Task requirements
Output every record below exactly.

══ Listed entries

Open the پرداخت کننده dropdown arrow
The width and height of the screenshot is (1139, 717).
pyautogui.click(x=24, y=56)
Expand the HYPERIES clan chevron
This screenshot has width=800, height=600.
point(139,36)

════

Response for this exercise
Open the پرداخت کننده dropdown arrow
The width and height of the screenshot is (1139, 717).
pyautogui.click(x=24, y=56)
Expand the HYPERIES clan chevron
This screenshot has width=800, height=600.
point(139,36)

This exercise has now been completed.